### WORK TO COMPLETE
Using the entries that follow, transcribe only the lines from the line with "Image resolution: width=1024" to the line with "Screen dimensions: 1145x832", both included, exactly as they stand and without pictures.

### ENTRIES SHOWN
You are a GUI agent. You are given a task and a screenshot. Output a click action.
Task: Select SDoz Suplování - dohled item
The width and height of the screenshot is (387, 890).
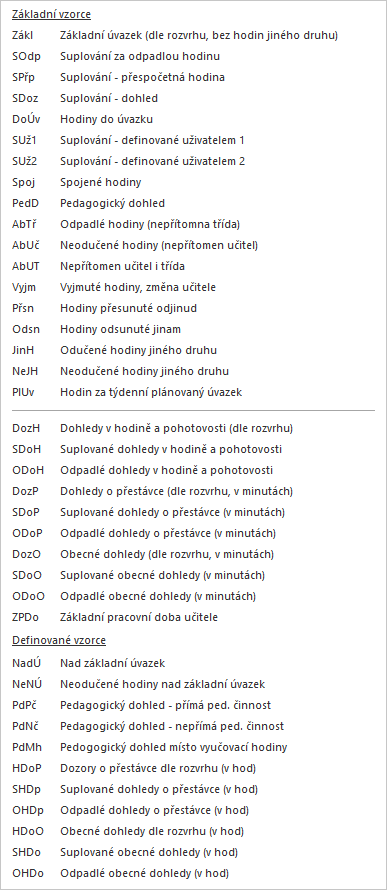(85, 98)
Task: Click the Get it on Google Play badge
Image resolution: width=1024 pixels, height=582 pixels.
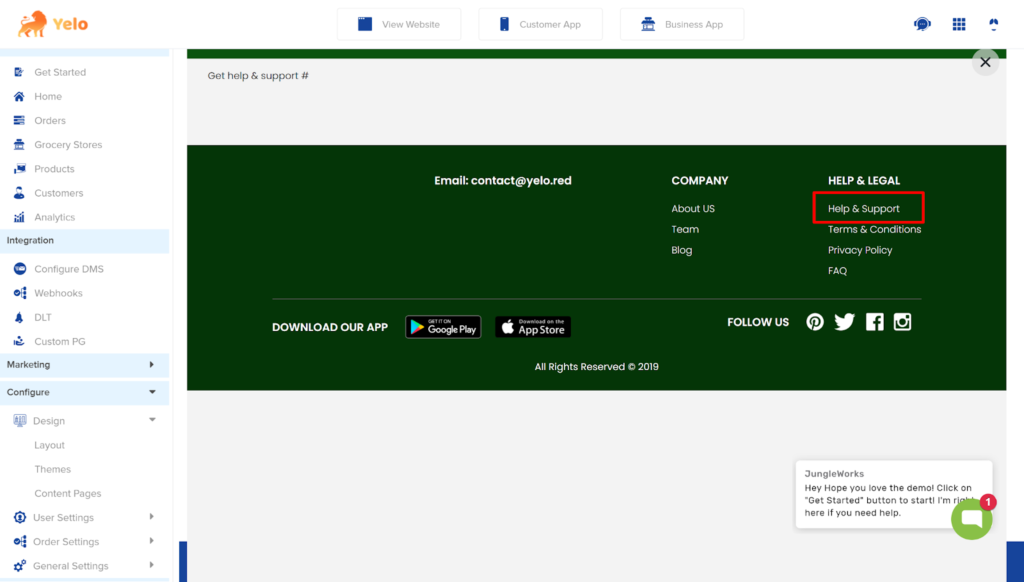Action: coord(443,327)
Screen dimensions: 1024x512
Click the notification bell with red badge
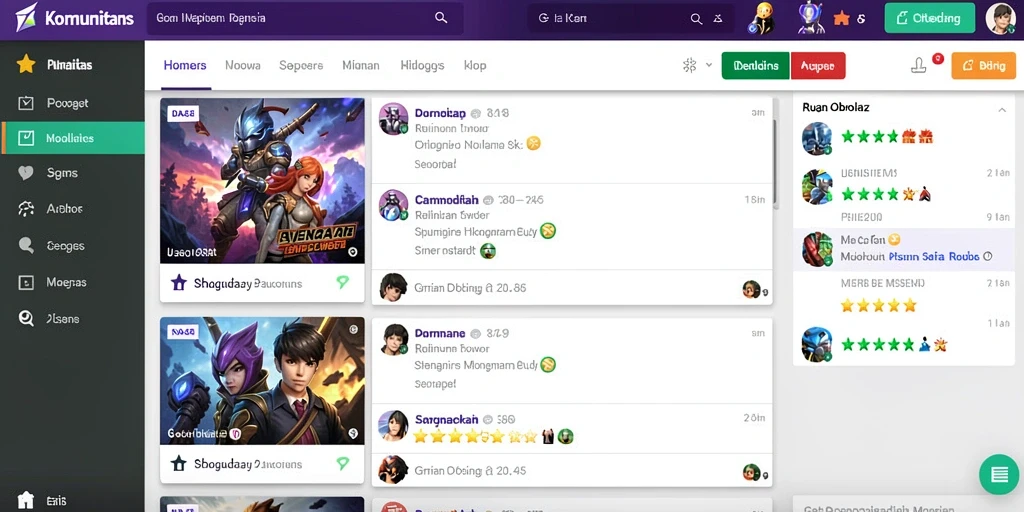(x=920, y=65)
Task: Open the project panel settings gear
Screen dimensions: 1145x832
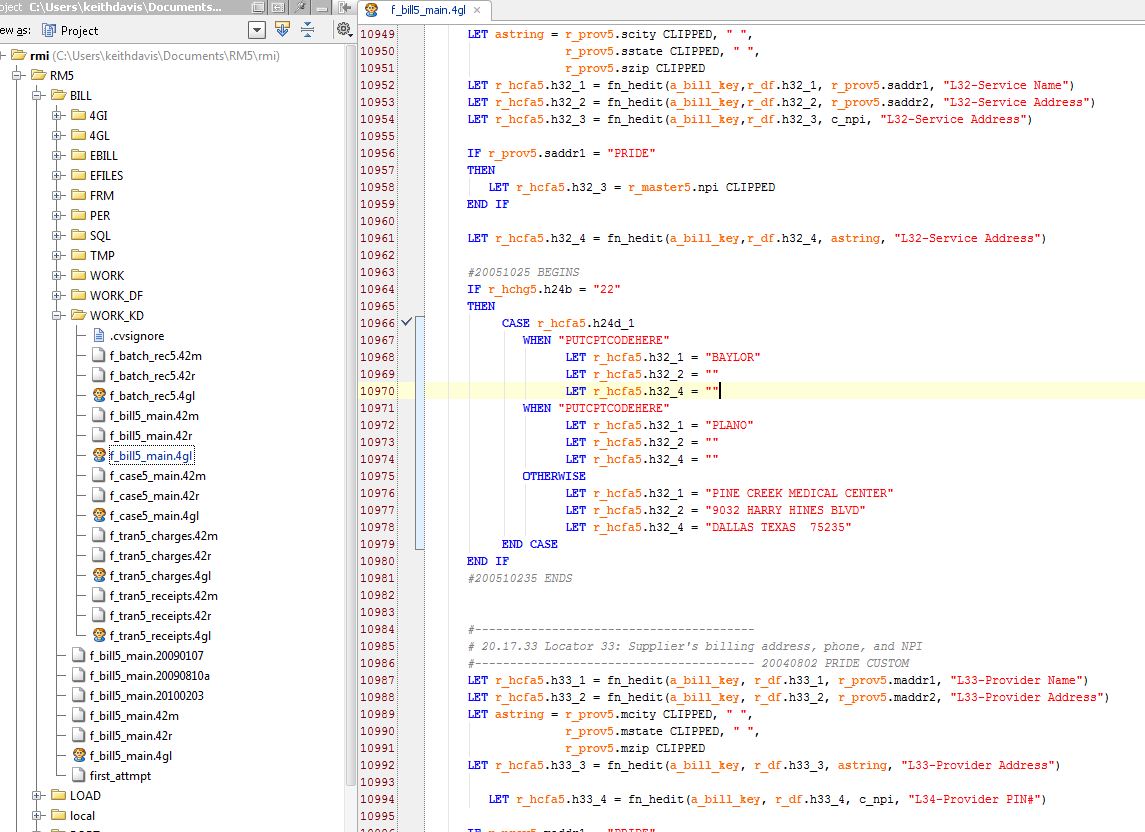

--

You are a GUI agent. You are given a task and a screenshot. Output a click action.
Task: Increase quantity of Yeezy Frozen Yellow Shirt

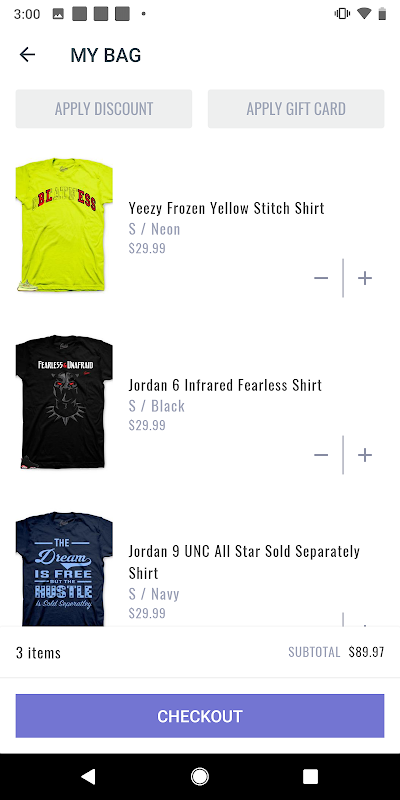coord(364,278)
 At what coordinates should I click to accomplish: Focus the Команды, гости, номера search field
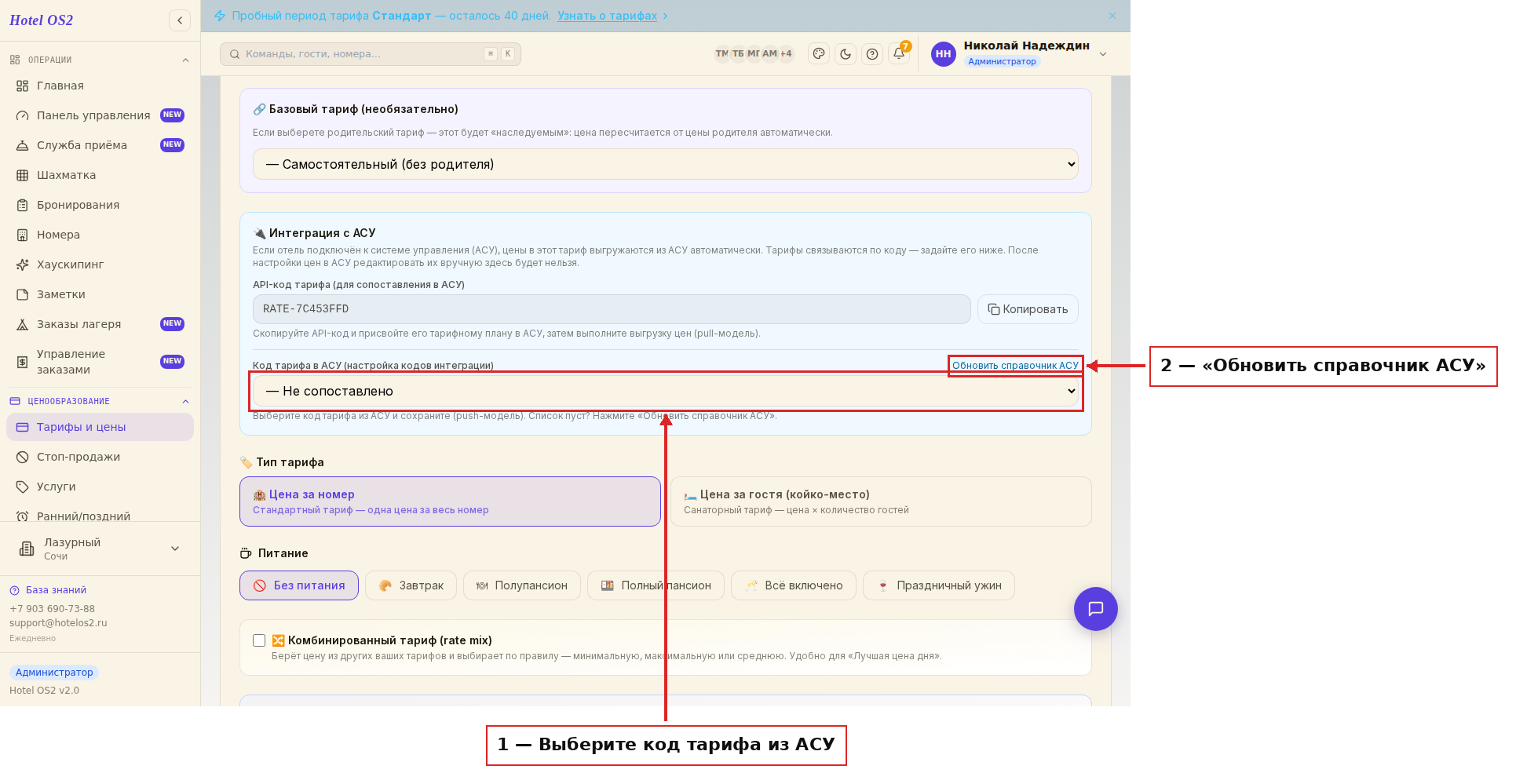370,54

### ANSWER SECTION
Image resolution: width=1024 pixels, height=582 pixels.
Action: coord(443,327)
Screen dimensions: 1024x512
Click the notification bell with red badge
(x=920, y=65)
Task: Open the project panel settings gear
Screen dimensions: 1145x832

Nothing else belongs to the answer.